▶ [Teks yang Diberikan]:
Be inspiring for today, tomorrow and for the future

Selasa, 17 Juli 2012

Membangun Masyarakat Berstruktur...

Masyarakat...

Siapa yang tidak pernah mendengar istilah tersebut??? Atau siapa yang tidak tahu apa dan bagaimana bentuk dari sebuah masyarakat itu??? Hari ini masyarakat sudah mewujud dalam banyak karakter, tatanan sosial dan tentu saja memiliki banyak komponen yang sangat kompleks. Kita, diri individu adalah komponen pembangun masyarakat itu.

Kondisi kita hari ini, sering kali kita memuji berbagai upaya strukturisasi masyarakat yang dilakukan oleh kekuatan selain kekuatan Islam. Bahkan tak jarang kita pun memuji pula penguasaan data dan informasi oleh ummat selain ummat Islam. Disadari atau tidak, kondisi ini menempatkan kita pada posisi dimana kita mengagumi keteraturan yang ada dalam ummat di luar ummat Islam tersebut. Sementara itu, kita justru sering kali melakukan kritik internal atas ketidak teraturannya struktur masyarakat Islam. Kritik tanpa solusi, dan anehnya kita justru menyimpan rasa curiga kepada pembangunan struktur masyarakat Islam. Kecurigaan itu kita tujukan kepada para aktivis dakwah yang berorientasi kepada pembangunan masyarakat Islam itu sendiri.

Sebenarnya jika kita melihat kondisi seperti ini tentu sangat mengkhawatirkan. Padahal pembangunan masyarakat muslim adalah fokus utama dalam kehidupan ummat hari ini. Pembangunan struktur masyarakat sebagian besarnya adalah upaya pembuktian kesempurnaan Islam. Islam dengan syumul (menyeluruh) mengatur dengan baik kehidupan manusia, baik dalam konteks manusia sebagai hamba Allah, manusia sebagai pribadi, terlebih manusia sebagai bagian dari masyarakat. Tentu saja hal ini harus berjalan sinergis, bagaimana nilai-nilai Islam yang luhur itu harus kemudian disertai dengan kerapihan struktur dari ummat Islam itu sendiri.

Saat ini kita harus mengakui bahwa kebangkitan Islam tengah bergelora hampir disetiap sudut dunia. Tak hanya di Indonesia, gelora kebangkitan Islam itu menyeruak di tengah-tengah negara yang secara mayoritas masyarakatnya adalah ummat Islam, semisal di Iran, Irak, Yordania, Mesir, Malaysia, Pakistan, Sudan bahkan merambah sampai ke negara-negara barat semisal Inggris, Amerika Serikat juga Australia. Begitulah siklus yang berjalan. Dahulu Islam lahir dalam kondisi masyarakat yang hidup dalam kejahiliahan. Islam adalah jawaban dan solusi atas berbagai permasalahan yang timbul dalam masyarakat yang jahiliah itu, terlebih sekarang ketika dunia sudah memasuki fase modernitas dengan berbagai perkembangan IPTEK yang seolah sudah tak bisa lagi dibendung. Maka Islam tidaklah kemudian menjad usang, akan tetapi Islam justru semakin menjadi solusi yang hidup sepanjang zaman ini berjalan.

▶ [Persyaratan Tugas]:
(a) Tolong jawab pertanyaan berikut berdasarkan teks tentang pembangunan masyarakat Islam:
(i) Tanggal berapa yang tercantum pada teks?
(ii) Apa arti kata "syumul" menurut teks?
(iii) Negara barat mana saja yang disebut sebagai tempat gelora kebangkitan Islam merambah?
(b) Tuliskan ulang kata demi kata bagian dari teks tentang pembangunan masyarakat Islam, mulai dari "Kondisi kita hari" dan berakhir pada "masyarakat Islam itu sendiri.".

▶ [Blok Data]:
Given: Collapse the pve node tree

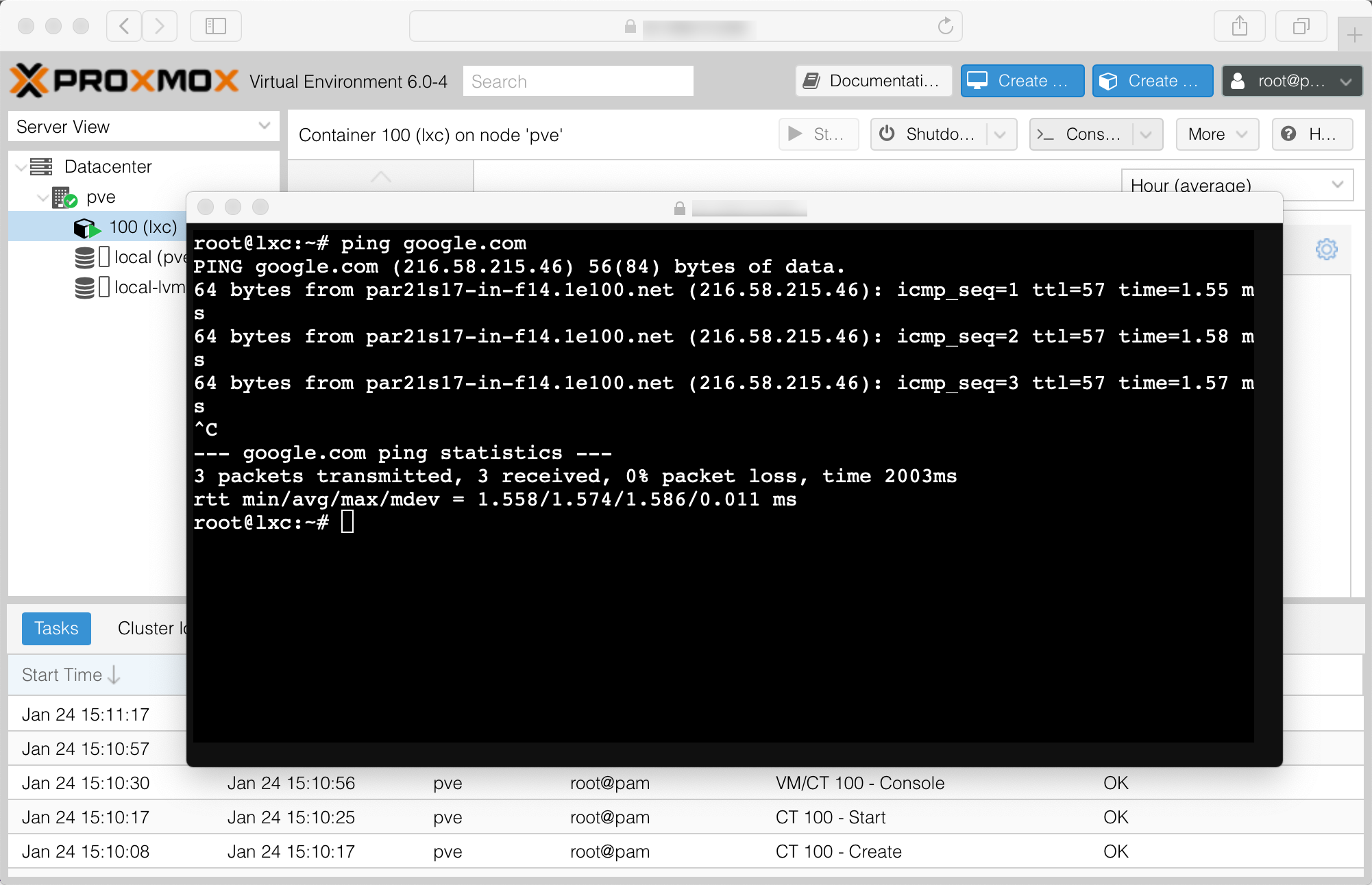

▶ [Hasil Latihan]:
(a)
(i) Selasa, 17 Juli 2012
(ii) Menyeluruh
(iii) Inggris, Amerika Serikat, dan Australia

(b)
Kondisi kita hari ini, sering kali kita memuji berbagai upaya strukturisasi masyarakat yang dilakukan oleh kekuatan selain kekuatan Islam. Bahkan tak jarang kita pun memuji pula penguasaan data dan informasi oleh ummat selain ummat Islam. Disadari atau tidak, kondisi ini menempatkan kita pada posisi dimana kita mengagumi keteraturan yang ada dalam ummat di luar ummat Islam tersebut. Sementara itu, kita justru sering kali melakukan kritik internal atas ketidak teraturannya struktur masyarakat Islam. Kritik tanpa solusi, dan anehnya kita justru menyimpan rasa curiga kepada pembangunan struktur masyarakat Islam. Kecurigaan itu kita tujukan kepada para aktivis dakwah yang berorientasi kepada pembangunan masyarakat Islam itu sendiri.